[Task directions]: Would you please return the lines of the entries below starting at the line that has "Given: Click the Start orb on the taskbar" and ending at the line that has "Task: Click the column settings sliders icon", both included, exactly as they are?

*** Begin section ***

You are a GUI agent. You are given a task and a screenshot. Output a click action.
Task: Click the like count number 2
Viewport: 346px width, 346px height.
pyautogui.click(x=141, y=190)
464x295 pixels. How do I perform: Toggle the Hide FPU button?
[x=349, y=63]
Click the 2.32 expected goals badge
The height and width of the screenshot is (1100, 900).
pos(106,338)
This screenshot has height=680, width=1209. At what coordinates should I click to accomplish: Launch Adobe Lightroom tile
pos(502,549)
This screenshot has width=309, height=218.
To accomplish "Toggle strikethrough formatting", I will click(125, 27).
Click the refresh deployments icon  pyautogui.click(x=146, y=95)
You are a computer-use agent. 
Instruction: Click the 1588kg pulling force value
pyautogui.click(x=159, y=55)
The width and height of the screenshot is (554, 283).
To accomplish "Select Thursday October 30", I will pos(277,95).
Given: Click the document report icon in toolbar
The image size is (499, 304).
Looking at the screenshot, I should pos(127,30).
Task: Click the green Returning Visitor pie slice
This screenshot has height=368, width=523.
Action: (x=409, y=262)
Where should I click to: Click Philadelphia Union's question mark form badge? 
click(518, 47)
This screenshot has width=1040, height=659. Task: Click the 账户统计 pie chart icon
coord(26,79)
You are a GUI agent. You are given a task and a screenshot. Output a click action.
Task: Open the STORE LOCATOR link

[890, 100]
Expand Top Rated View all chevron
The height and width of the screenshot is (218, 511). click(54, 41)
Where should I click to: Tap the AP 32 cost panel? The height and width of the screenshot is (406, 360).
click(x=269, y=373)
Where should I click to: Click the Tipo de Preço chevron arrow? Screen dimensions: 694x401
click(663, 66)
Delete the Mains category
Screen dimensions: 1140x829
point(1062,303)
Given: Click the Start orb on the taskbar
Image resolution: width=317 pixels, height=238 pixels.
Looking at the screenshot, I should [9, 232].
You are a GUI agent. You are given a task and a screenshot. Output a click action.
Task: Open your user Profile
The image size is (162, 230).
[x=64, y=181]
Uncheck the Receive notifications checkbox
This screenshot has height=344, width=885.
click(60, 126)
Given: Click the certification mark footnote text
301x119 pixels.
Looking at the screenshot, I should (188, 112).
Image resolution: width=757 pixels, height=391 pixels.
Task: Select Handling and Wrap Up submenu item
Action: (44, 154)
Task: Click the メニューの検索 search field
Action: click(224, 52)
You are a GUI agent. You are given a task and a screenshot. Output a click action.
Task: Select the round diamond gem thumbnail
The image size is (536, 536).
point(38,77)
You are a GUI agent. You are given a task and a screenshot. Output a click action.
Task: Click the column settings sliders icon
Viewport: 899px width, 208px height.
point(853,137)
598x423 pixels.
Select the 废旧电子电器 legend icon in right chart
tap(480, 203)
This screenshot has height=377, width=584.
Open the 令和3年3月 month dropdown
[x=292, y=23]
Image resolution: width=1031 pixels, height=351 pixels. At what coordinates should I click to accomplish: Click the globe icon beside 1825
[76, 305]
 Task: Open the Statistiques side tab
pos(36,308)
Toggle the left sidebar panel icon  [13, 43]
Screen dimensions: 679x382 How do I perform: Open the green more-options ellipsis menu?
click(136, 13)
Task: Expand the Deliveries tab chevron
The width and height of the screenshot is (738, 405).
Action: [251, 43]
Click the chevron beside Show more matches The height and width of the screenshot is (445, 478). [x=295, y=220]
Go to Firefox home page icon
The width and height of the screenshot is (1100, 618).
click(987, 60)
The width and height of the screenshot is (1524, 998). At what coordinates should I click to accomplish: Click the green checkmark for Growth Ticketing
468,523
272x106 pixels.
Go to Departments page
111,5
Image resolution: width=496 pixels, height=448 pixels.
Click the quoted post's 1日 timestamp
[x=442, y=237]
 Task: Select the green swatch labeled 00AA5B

*** End section ***

[Solved exercise]:
Given: Click the Start orb on the taskbar
Image resolution: width=317 pixels, height=238 pixels.
Looking at the screenshot, I should [9, 232].
You are a GUI agent. You are given a task and a screenshot. Output a click action.
Task: Open your user Profile
The image size is (162, 230).
[x=64, y=181]
Uncheck the Receive notifications checkbox
This screenshot has height=344, width=885.
click(60, 126)
Given: Click the certification mark footnote text
301x119 pixels.
Looking at the screenshot, I should (188, 112).
Image resolution: width=757 pixels, height=391 pixels.
Task: Select Handling and Wrap Up submenu item
Action: (44, 154)
Task: Click the メニューの検索 search field
Action: click(224, 52)
You are a GUI agent. You are given a task and a screenshot. Output a click action.
Task: Select the round diamond gem thumbnail
The image size is (536, 536).
point(38,77)
You are a GUI agent. You are given a task and a screenshot. Output a click action.
Task: Click the column settings sliders icon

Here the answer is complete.